**Provided records**.
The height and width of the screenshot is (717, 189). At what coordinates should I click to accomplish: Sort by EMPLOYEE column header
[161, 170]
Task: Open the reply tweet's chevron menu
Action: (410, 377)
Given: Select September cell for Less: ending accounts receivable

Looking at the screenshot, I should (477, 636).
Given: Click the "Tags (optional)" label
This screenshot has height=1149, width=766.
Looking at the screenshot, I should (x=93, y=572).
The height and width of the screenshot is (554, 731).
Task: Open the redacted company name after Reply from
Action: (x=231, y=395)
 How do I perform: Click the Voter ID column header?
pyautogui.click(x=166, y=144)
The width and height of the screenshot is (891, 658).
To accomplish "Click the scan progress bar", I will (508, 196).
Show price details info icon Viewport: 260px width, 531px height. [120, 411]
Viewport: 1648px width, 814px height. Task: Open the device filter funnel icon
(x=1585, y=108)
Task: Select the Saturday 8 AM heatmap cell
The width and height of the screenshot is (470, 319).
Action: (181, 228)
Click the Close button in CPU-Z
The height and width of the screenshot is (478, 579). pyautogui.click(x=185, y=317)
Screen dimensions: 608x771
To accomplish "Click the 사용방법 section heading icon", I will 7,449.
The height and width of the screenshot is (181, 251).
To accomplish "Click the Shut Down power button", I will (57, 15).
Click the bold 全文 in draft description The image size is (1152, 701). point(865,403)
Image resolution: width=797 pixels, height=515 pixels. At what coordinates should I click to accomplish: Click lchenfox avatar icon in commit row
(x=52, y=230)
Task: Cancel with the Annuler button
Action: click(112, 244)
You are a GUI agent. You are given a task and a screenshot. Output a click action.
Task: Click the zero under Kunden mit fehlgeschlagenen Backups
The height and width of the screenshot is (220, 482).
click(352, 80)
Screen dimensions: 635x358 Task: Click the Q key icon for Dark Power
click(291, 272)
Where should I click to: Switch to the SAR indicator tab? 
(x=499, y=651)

**Assignment**.
Across all the lines of the data, count those that include the word "will" and reply with that number only.

**Your response**.
3